** REQUIRED WORK **
1. Print the passage of the torn dog ACL article starting at "- Alternatives to" and ending at "is sometimes injured.".
2. List every entry in the table of contents of the torn dog ACL article.

** TEXT EXCERPT **
◆ ◆ ◆
You never want to see your pet suffering. This is why it's so difficult when they have a torn dog ACL and you're not sure how to help. Is surgery the only option for healing? We'll look further into this question in this blog.
Table of Contents
- Do Dogs Have an ACL?
- Will a Torn Dog ACL Tear to Heal Without Surgery?
- Alternatives to Surgery
- Knee Brace for a Torn ACL/CCL
Do Dogs Have an ACL?
Technically, no. There is no anterior cruciate ligament (ACL) in dogs. The ACL is a thin connective tissue in the middle of human knees. Dogs have something similar, though. The connective tissue in dogs is instead known as the cranial cruciate ligament (CCL). It connects their bone below the knee (tibia) to their bone above the knee (femur).
It is important to point out that the CCL is always considered "load-bearing" because dogs never unbend their knees while standing. It is subject to greater wear and tear than the average human's ACL for this reason. A dog's CCL naturally has to withhold greater stress, and is sometimes injured.
◆ ◆ ◆
Saved data entries:
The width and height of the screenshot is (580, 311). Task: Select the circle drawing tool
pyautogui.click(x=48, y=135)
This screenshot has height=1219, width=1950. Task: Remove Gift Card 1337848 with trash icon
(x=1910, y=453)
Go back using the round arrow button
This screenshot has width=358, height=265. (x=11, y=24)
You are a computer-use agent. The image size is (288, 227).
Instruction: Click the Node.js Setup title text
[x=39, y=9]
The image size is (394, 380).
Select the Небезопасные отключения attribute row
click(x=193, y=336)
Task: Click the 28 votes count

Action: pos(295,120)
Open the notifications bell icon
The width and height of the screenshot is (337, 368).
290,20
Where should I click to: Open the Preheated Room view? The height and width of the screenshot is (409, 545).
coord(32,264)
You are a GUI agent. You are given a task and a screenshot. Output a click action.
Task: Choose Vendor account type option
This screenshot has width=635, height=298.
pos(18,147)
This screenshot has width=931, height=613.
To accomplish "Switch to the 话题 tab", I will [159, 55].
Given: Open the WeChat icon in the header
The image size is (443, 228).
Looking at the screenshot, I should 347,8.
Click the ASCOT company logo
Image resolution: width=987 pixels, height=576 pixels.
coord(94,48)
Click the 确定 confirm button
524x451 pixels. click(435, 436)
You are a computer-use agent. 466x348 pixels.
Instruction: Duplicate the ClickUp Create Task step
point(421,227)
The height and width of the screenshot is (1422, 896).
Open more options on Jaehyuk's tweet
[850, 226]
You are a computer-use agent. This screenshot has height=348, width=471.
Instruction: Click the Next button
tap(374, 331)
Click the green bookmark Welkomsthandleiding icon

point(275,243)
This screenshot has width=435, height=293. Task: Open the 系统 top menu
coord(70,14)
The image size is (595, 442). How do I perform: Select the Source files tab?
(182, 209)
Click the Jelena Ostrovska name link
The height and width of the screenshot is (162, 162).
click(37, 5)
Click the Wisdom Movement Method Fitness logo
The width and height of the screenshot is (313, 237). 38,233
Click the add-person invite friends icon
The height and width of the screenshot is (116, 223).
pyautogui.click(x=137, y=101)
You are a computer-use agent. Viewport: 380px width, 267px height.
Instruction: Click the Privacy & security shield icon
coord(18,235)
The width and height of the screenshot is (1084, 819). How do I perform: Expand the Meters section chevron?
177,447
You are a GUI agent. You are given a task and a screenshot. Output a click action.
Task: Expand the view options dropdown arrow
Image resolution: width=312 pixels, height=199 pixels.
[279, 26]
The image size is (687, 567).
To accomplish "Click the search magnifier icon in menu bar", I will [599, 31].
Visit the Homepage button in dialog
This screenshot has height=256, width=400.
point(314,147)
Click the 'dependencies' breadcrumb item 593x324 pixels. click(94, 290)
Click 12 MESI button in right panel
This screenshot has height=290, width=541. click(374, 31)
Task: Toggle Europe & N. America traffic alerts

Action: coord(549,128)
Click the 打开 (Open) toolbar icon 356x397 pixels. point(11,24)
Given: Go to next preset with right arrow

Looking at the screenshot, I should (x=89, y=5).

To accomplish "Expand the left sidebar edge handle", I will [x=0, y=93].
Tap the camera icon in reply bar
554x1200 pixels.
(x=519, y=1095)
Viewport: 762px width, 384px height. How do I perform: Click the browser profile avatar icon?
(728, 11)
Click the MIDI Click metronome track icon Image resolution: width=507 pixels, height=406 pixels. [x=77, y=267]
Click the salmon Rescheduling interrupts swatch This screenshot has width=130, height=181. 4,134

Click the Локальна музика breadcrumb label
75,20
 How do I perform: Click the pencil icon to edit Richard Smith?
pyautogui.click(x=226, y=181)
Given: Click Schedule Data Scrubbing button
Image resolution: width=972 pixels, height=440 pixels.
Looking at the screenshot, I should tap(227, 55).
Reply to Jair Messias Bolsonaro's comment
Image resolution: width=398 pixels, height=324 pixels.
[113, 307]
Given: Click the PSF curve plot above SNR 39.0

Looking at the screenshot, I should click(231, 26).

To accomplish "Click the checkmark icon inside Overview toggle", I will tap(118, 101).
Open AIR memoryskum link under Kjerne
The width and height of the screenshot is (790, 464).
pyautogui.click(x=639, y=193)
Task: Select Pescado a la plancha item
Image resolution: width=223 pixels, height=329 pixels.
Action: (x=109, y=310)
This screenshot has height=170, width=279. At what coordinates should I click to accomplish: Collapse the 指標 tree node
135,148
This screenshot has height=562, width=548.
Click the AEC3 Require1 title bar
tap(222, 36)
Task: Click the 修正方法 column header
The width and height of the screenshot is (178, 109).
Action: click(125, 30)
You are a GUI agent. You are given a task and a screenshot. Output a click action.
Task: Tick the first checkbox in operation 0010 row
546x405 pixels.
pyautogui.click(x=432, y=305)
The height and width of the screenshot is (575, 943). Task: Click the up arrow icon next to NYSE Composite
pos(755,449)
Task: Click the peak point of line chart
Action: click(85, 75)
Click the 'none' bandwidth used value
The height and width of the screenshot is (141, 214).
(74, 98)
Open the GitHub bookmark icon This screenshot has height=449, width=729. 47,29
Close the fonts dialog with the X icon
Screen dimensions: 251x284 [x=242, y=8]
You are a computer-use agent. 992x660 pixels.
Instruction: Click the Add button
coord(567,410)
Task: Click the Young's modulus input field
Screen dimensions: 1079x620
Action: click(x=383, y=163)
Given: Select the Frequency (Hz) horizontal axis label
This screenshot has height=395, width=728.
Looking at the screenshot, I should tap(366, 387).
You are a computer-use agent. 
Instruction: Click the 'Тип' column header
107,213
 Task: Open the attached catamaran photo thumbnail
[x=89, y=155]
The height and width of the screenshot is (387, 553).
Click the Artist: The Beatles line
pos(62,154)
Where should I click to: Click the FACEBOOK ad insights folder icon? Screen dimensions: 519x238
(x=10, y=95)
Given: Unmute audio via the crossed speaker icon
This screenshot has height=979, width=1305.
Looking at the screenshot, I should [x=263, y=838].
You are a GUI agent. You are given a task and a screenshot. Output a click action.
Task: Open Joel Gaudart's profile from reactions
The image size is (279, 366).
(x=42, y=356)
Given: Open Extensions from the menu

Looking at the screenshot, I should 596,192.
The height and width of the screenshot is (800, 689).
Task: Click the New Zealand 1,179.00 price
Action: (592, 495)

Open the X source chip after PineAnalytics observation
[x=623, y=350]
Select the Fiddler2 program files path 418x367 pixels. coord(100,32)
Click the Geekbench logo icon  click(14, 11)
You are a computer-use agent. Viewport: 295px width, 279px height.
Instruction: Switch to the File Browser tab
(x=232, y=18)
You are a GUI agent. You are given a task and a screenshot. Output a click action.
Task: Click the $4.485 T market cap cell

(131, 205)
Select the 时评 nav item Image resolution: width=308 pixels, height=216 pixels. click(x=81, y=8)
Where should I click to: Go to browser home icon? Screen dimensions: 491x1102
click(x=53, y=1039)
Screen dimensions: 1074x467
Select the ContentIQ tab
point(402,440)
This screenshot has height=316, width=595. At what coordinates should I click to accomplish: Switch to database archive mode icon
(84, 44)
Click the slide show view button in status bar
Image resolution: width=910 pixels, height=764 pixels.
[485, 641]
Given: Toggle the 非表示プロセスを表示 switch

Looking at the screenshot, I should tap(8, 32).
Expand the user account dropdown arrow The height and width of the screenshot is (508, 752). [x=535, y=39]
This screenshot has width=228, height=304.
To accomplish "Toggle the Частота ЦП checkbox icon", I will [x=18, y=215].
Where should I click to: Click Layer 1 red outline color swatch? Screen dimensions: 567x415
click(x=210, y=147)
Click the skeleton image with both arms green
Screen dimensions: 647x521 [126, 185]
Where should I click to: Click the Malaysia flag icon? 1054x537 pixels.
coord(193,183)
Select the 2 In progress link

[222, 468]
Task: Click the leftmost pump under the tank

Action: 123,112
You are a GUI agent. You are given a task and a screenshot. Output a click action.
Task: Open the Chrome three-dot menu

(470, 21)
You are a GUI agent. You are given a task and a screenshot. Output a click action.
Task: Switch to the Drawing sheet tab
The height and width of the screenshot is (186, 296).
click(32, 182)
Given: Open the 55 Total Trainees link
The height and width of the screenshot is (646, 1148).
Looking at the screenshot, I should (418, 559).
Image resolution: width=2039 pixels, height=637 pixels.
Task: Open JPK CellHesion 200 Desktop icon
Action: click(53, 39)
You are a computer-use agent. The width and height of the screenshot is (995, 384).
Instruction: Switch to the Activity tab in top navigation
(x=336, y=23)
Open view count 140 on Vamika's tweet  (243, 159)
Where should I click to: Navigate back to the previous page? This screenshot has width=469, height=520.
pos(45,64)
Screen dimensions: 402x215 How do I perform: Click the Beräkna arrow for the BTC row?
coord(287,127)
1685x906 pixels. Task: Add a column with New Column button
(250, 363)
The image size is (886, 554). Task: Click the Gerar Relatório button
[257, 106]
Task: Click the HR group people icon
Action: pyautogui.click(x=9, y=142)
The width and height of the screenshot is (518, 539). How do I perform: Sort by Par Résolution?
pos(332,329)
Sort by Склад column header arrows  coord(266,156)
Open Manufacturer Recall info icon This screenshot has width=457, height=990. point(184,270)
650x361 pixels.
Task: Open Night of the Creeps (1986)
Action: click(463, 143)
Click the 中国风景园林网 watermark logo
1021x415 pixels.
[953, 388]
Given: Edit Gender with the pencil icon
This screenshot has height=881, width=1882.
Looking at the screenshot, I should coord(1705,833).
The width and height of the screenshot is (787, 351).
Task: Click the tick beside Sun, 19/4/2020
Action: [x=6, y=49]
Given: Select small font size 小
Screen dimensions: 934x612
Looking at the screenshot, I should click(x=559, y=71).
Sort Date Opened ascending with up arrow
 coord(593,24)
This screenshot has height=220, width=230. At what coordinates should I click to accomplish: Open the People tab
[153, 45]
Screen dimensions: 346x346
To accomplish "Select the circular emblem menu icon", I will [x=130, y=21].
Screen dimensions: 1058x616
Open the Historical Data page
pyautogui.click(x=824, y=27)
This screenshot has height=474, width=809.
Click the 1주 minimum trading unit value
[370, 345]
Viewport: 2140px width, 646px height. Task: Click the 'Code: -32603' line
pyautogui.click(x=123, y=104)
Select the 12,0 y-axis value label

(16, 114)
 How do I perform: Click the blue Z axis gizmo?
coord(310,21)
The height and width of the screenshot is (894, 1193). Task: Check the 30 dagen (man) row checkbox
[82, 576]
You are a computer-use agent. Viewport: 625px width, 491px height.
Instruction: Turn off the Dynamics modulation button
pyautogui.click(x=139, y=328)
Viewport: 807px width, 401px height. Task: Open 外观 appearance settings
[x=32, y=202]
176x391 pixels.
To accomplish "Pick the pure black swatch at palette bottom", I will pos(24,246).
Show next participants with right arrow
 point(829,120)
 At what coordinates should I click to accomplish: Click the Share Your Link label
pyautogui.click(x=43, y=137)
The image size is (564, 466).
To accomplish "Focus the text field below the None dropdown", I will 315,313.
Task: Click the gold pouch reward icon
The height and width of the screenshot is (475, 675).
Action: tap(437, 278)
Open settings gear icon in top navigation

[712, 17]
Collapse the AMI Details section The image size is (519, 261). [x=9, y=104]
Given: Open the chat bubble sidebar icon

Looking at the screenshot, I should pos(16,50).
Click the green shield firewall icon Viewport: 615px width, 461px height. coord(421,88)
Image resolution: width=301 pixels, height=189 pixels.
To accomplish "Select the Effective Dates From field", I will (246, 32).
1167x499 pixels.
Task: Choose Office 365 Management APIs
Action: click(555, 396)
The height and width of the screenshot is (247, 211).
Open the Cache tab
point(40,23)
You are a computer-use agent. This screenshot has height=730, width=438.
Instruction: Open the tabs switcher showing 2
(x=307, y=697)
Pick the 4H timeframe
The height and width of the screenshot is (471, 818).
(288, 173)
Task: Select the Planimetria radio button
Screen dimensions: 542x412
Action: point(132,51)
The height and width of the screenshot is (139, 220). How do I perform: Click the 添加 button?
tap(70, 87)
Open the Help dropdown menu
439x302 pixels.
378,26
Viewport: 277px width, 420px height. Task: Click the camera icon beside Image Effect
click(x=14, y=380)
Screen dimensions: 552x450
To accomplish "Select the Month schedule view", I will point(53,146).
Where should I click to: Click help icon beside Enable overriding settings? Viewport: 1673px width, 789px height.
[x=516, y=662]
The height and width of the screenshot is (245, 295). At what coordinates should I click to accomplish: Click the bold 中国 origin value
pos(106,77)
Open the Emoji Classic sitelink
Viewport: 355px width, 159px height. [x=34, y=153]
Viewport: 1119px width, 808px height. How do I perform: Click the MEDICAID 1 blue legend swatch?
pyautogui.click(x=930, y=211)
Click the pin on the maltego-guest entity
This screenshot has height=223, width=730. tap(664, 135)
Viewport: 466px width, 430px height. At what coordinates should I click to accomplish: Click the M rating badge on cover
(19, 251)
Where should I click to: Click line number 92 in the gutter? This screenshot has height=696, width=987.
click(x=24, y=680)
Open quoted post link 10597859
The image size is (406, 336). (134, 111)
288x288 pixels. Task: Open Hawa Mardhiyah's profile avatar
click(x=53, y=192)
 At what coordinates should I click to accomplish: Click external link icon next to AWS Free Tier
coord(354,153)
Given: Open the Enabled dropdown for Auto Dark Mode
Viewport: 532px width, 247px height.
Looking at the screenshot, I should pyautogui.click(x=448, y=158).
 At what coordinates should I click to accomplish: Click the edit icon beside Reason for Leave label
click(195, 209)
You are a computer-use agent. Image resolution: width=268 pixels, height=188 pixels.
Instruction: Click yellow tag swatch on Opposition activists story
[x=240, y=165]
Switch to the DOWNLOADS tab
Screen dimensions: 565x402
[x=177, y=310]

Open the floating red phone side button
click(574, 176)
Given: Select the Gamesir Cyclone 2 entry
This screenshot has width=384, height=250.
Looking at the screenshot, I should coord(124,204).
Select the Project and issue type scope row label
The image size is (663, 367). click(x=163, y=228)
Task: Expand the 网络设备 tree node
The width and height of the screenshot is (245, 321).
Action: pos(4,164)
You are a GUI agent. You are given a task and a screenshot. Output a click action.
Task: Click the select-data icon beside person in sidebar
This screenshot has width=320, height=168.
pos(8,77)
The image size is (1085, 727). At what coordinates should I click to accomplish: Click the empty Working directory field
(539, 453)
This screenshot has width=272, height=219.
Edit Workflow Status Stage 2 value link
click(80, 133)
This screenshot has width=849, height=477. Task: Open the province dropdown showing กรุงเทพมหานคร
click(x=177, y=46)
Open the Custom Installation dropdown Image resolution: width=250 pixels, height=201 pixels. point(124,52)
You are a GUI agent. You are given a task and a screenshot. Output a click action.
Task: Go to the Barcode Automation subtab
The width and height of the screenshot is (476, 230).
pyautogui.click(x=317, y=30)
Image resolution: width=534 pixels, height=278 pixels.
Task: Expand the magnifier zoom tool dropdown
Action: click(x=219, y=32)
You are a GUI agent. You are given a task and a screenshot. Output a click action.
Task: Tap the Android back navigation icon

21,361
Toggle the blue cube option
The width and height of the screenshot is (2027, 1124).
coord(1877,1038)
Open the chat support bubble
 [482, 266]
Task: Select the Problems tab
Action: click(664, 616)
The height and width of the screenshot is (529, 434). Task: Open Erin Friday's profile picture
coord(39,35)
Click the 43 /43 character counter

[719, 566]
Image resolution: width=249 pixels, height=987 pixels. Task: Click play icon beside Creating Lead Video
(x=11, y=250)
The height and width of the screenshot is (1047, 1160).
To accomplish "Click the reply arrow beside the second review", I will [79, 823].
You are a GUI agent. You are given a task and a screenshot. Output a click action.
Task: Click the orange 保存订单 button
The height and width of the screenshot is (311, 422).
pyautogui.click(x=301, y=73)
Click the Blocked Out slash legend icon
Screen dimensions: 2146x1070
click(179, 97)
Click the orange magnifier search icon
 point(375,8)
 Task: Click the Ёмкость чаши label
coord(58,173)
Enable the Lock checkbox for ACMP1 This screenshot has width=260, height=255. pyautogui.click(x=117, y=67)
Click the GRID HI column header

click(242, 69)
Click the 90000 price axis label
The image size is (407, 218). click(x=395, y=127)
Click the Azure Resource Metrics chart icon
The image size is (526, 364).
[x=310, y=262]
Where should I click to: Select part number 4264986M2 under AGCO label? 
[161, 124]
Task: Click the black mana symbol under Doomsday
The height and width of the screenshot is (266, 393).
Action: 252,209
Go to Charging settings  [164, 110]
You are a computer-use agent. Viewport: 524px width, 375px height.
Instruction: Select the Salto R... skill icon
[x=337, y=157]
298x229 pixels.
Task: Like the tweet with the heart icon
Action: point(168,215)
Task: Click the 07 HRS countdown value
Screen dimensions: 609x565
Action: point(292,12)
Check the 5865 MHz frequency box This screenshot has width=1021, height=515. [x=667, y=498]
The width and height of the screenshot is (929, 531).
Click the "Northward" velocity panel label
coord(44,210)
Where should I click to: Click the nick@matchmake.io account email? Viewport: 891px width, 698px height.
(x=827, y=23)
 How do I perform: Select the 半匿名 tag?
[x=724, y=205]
◆ ◆ ◆
** SOLVED TASKS **
1.
- Alternatives to Surgery
- Knee Brace for a Torn ACL/CCL
Do Dogs Have an ACL?
Technically, no. There is no anterior cruciate ligament (ACL) in dogs. The ACL is a thin connective tissue in the middle of human knees. Dogs have something similar, though. The connective tissue in dogs is instead known as the cranial cruciate ligament (CCL). It connects their bone below the knee (tibia) to their bone above the knee (femur).
It is important to point out that the CCL is always considered "load-bearing" because dogs never unbend their knees while standing. It is subject to greater wear and tear than the average human's ACL for this reason. A dog's CCL naturally has to withhold greater stress, and is sometimes injured.

2.
- Do Dogs Have an ACL?
- Will a Torn Dog ACL Tear to Heal Without Surgery?
- Alternatives to Surgery
- Knee Brace for a Torn ACL/CCL